To-do list:
A: In the passage on Lavelle-McMullan symmetry, list every reference number cited in square brackets.
B: According to the passage on Lavelle-McMullan symmetry, in which gauge did Lavelle and McMullan find their non-local, non-covariant symmetry of QED?
C: Write the next part of the passage on Lavelle-McMullan symmetry, starting after its final sentence.

Extracted text:
-------------------------

Lavelle-McMullan symmetry of QED is examined at classical and quantum levels.
It is shown that Lavelle-McMullan symmetry does not give any new non-trivial
information in QED by examining the Ward-Takahashi identities. Being inspired
by the examination of Ward-Takahashi identity, we construct the generalized
non-local and non-covariant symmetries of QED.





\vfill








\newpage
\setcounter{footnote}{1}

In a recent work Lavelle-McMullan(LM) found a non-local and non-covariant
symmetry of QED in the Feynman gauge[1]. They claimed that this is new
symmetry and the physical states of QED are restricted by the conditions
\beqs
Q_{BRST} \mid phys >&=& 0,   \\ \nn
  Q_{LM} \mid phys >&=& 0,
\eeqs
where $Q_{BRST}$ and $Q_{LM}$ are charges of BRST[2, 3] and LM transformations
respectively. More recently it was disputed whether LM symmetry is merely
non-local version of BRST symmetry or not[4, 5].

In the present paper we will examine this subject thoroughly by deriving
the Ward-Takahashi(WT) identities and show that LM symmetry does
not yield any new
non-trivial information. In addition we will construct the generalized
non-local and non-covariant symmetry for QED.

-------------------------

Collected material:
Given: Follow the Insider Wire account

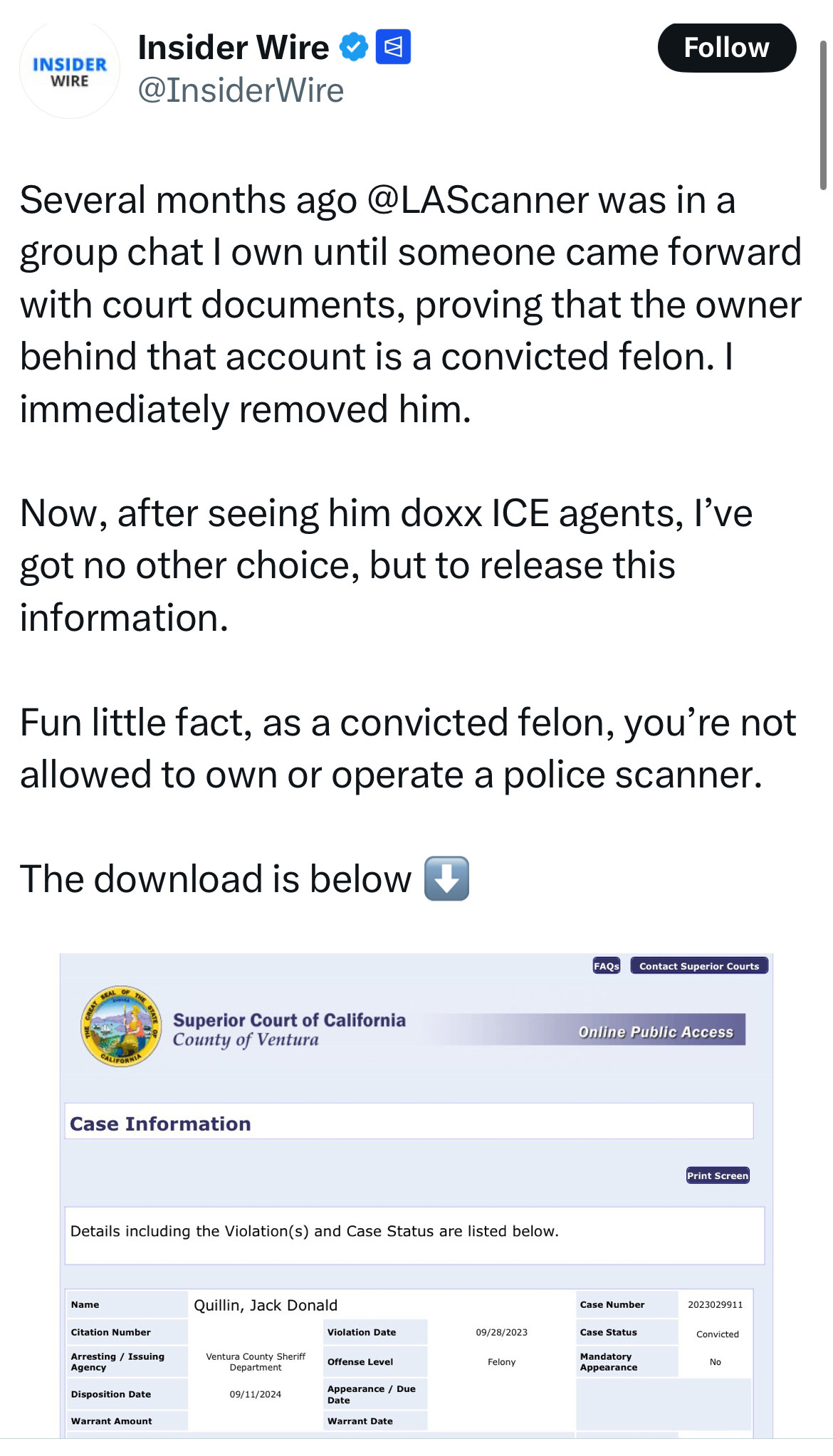Looking at the screenshot, I should [x=726, y=48].
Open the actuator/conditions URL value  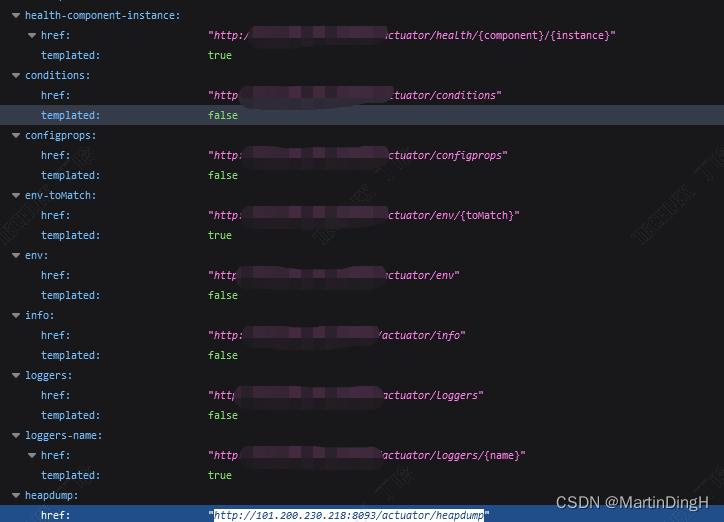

-------------------------

Answers to the exercises:
A: 1, 2, 3, 4, 5

B: The Feynman gauge.

C:
The QED Lagrangian we will study in Feynman gauge is
\beq
{\cal L} = - \frac{1}{4}F_{\mu \nu}F^{\mu \nu} -
          \frac{1}{2}(\partial_{\mu}A^{\mu})^2 +
          \bar{\psi}(i \gamma^{\mu}D_{\mu} - m) \psi -
          i \partial_{\mu} \bar{c} \partial^{\mu} c,
\eeq
where $D_{\mu} = \partial_{\mu} + ig A_{\mu}$.
The BRST symmetry for the Lagrangian (2)
\beqs
    \delta_{BRST}A_{\mu}&=& \partial_{\mu}c,  \\ \nn
          \delta_{BRST}c&=& 0, \\ \nn
   \delta_{BRST} \bar{c}&=& -i \partial_{\mu}A^{\mu},  \\ \nn
      \delta_{BRST} \psi&=& -igc \psi,\\ \nn
\delta_{BRST} \bar{\psi}&=& -ig \bar{\psi} c,
\eeqs
yields a conserved current through Noether's theorem
\beq
J^{\mu}_{BRST} = -(F^{\mu \nu} + g^{\mu \nu} \partial_{\rho}A^{\rho})
                 \partial_{\nu} c + g J^{\mu}c,
\eeq
where $J^{\mu} = \bar{\psi} \gamma^{\mu} \psi$.

On the other hand LM symmetry
\beqs
\delta_{LM}A_0&=& i \bar{c}, \\ \nn
\delta_{LM}A_i&=& i \frac{\partial_i \partial_0}{\nabla^2} \bar{c}, \\ \nn
\delta_{LM}c&=& A_0 - \frac{\partial_i \partial_0}{\nabla^2} A_i +
               \frac{g}{\nabla^2} J_0,  \\ \nn
\delta_{LM} \bar{c}&=& 0,  \\ \nn
\delta_{LM} \psi&=& (\frac{g}{\nabla^2} \partial_0 \bar{c}) \psi, \\ \nn
\delta_{LM} \bar{\psi}&=& \bar{\psi} ( \frac{g}{\nabla^2} \partial_0 \bar{c}),
\eeqs
yields another conserved current
\beqs
J^{\mu}_{LM} =&-&i(F^{\mu 0} + g^{\mu 0} \partial_{\rho}A^{\rho}) \bar{c}
               -i(F^{\mu i} + g^{\mu i} \partial_{\rho}A^{\rho})
               \frac{\partial_i \partial_0}{\nabla^2} \bar{c}  \\ \nn
              &+&i J^{\mu}(\frac{g}{\nabla^2} \partial_0 \bar{c})
               + i \Box \bar{c} \frac{F^{0 \mu}}{\nabla^2}.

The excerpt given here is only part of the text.